Monkeypox, la nouvelle menace?


L’Organisation Mondiale de la Santé (OMS) a récemment sonné l’alerte concernant la propagation atypique du virus de la variole du singe qu'elle juge vouée à continuer à se répandre dans les pays non-endémiques. La situation paraît inquiétante, surtout au lendemain de la pandémie COVID-19 en France, mais qu’en est-il vraiment ?


Premièrement il est important de comprendre ce qu’est le Monkeypox.


Selon l’OMS, la variole du singe est une zoonose virale (virus transmis aux humains par les animaux) dont les symptômes sont très semblables à ceux observés chez les patients atteints de variole, bien qu’elle soit cliniquement moins grave. Le nom de la variole du singe provient de la découverte initiale du virus chez le singe dans un laboratoire danois en 1958 et le premier cas humain a été identifié chez un enfant en République démocratique du Congo en 1970.


Le symptôme principal d’une infection à la variole du singe est l’apparition d’éruptions cutanées aiguës, mais la maladie peut aussi être perçue par d’autres signes comme des maux têtes, l’apparition aiguë de fièvre (>38,5°C), des douleurs musculaires et ganglionnaires, ou encore une faiblesse profonde.


Intéressons-nous maintenant aux moyens de transmission du virus.


Le monkeypox se transmet d’après l’OMS d’une personne à une autre par contact étroit avec des lésions, des liquides organiques, des gouttelettes respiratoires et du matériel contaminé comme de la literie. La période d’incubation de la variole du singe peut varier de 5 à 21 jours. En fonction des variants et de la gravité des infections, le taux de mortalité varie entre 3% et 10%. La maladie a causé plus de 60 morts dans les pays endémiques, mais pour l’instant aucun mort dans les pays non endémiques.


Répartition géographique des cas de variole du singe dans les régions non endémiques par l'OMS

Depuis quelques jours, la maladie se répand de façon croissante, comme en France où les cas confirmés de Monkeypox ont doublés en moins de deux jours entre le 30 mai et le 1 juin selon les déclarations de Santé Publique France.


Cela nous amène à la question évidente des mesures de prévention pour ralentir la progression du virus.

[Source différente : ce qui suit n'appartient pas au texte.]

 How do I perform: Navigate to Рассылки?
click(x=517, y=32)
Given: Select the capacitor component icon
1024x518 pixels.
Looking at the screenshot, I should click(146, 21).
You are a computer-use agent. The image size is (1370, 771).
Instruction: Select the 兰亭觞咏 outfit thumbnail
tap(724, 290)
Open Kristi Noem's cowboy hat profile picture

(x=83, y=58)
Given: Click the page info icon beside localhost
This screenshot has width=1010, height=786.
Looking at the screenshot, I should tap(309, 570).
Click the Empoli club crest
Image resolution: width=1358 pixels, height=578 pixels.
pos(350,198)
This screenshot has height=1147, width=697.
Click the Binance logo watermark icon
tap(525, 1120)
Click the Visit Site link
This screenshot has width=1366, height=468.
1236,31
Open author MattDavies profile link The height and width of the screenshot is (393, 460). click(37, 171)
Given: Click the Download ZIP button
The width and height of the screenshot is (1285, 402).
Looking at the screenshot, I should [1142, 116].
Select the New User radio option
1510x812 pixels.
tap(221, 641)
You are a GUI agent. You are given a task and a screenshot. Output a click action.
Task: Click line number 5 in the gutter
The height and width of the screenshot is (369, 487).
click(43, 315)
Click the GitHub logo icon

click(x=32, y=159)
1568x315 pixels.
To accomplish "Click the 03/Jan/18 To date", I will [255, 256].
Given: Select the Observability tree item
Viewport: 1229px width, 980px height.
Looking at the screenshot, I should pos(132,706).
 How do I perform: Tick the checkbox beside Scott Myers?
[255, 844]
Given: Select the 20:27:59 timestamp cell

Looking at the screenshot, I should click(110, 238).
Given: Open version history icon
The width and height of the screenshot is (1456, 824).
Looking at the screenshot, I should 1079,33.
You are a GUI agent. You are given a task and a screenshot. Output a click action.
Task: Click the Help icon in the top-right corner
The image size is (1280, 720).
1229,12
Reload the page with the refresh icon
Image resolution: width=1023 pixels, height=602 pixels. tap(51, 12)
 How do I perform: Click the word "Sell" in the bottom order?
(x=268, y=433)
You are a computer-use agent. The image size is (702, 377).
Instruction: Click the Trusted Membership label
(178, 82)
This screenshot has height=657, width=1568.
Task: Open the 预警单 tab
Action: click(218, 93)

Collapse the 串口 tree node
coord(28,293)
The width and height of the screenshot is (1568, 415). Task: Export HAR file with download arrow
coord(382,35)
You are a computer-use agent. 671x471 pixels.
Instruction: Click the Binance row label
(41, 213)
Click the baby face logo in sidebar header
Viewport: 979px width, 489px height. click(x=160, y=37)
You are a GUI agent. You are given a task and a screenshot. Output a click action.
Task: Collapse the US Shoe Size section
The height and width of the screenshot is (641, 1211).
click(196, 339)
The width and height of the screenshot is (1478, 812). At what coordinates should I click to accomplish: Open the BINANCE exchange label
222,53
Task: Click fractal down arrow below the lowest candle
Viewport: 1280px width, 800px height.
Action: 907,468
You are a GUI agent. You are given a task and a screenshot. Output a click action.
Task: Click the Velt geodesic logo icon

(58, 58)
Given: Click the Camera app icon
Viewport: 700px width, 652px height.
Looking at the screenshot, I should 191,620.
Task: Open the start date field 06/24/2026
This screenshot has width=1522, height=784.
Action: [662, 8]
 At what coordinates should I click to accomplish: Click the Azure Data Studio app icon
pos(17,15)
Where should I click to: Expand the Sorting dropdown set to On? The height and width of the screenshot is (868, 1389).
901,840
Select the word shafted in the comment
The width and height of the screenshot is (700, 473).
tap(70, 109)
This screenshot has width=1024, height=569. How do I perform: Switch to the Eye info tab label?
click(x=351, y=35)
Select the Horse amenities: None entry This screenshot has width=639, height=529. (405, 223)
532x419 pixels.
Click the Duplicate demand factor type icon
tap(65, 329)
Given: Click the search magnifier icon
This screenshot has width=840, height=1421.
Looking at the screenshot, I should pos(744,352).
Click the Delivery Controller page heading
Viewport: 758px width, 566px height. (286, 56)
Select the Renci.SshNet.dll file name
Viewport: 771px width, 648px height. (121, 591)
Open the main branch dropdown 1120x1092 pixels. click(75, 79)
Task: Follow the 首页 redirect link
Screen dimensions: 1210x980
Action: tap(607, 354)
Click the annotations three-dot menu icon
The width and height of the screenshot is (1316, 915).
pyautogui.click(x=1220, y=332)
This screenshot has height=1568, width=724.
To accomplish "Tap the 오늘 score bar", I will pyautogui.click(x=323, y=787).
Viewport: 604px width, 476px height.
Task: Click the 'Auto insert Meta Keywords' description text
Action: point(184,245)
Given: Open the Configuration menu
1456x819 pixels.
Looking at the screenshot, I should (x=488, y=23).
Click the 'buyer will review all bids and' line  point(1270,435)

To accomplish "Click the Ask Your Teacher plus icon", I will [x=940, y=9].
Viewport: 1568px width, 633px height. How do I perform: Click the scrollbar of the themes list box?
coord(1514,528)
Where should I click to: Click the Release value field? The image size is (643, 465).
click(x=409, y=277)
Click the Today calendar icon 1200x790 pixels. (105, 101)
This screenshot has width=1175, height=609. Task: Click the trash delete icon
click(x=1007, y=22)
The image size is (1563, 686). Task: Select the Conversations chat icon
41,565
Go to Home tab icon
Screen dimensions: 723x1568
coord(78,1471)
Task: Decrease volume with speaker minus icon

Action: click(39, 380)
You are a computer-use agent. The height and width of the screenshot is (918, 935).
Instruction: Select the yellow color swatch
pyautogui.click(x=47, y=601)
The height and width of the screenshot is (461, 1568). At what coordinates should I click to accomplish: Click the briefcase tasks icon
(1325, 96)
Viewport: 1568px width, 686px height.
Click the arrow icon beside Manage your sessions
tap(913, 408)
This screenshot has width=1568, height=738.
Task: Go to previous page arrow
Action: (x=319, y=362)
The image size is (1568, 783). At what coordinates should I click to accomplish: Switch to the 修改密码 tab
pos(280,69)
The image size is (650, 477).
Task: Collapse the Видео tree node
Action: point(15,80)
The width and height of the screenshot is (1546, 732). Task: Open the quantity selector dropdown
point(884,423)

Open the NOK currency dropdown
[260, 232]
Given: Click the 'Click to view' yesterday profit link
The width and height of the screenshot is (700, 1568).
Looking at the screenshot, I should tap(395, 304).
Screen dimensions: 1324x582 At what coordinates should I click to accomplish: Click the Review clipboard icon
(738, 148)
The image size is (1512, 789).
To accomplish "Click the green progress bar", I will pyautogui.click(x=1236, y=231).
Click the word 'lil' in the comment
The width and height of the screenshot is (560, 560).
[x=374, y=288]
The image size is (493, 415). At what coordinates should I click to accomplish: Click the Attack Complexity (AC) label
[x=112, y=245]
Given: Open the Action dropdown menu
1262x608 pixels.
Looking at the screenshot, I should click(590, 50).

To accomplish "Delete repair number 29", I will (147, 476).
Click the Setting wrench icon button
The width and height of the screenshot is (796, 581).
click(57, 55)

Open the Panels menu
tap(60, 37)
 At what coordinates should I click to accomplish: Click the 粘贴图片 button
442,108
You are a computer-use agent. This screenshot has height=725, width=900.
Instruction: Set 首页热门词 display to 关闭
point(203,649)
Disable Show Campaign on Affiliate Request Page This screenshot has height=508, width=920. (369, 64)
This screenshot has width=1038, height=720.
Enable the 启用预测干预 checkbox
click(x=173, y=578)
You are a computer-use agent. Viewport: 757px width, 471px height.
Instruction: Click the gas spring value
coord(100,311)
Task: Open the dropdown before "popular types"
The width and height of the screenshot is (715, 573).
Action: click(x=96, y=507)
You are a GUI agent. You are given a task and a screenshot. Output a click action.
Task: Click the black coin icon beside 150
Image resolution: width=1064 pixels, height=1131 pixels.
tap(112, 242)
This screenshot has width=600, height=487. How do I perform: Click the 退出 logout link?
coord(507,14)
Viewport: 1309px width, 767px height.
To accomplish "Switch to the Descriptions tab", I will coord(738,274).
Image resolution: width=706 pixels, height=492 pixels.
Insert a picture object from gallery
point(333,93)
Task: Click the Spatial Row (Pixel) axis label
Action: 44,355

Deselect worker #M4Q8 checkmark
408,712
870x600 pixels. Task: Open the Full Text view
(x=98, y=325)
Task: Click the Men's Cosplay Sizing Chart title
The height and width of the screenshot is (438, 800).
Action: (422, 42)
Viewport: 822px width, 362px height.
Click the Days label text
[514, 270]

On peut résumer cette prévention en trois axes principaux :


Gestes barrière et précautions

En effet, bien que les modes de transmission du virus diffèrent en quelques points de ceux du SARS-CoV-2, les gestes barrières comme l’utilisation de masques FFP1/FFP2 demeurent efficaces face au Monkeypox. L’Etat français a mis en place un système de déclaration obligatoire des malades de la variole du singe en début mai dans le but d’enrayer sa progression. Il est également à noter que les rapports sexuels protégés sont fortement recommandés par les instances de santé étant donné que la majorité des personnes infectées à l’heure actuelle rapportent avoir eu des rapports sexuels d’homme à homme (HSH).


Traitement de l’air

Comme nous l’avons vu précédemment, le virus se répand par sécrétions respiratoires et se contracte par les muqueuses, notamment par la muqueuse respiratoire qui est fortement exposée aux sécrétions respiratoires. De ce fait, le traitement de l’air intérieur avec un débit adapté et une technologie de filtration de grade médical (filtres HEPA H13/H14) permet de drastiquement limiter la transmission aéroportée du virus entre les individus. Le gouvernement et les entreprises françaises ont en partie déjà mis en place une politique d’équipement concernant cette technologie, vouée à jouer rôle important dans la lutte contre ce nouveau virus.


Vaccination


La solution la plus efficace pour se protéger sur le long terme contre la variole du singe demeure celle de la vaccination. Par chance, le vaccin contre la variole semble être efficace contre le Monkeypox. Certains pays possèdent des réservoirs de vaccin contre la variole, et il existe également un vaccin contre la variole du singe, même si non répandu à l’heure actuelle.


Nous pouvons donc en conclure que nous avons toutes les cartes en main pour venir à bout de Monkeypox. Avec une communication à l’international et une solidarité telle que celle vécue pendant la pandémie COVID-19, ce virus sera maîtrisé bien plus rapidement que le SARS-CoV-2, et sera loin de représenter une menace équivalente pour la santé publique mondiale.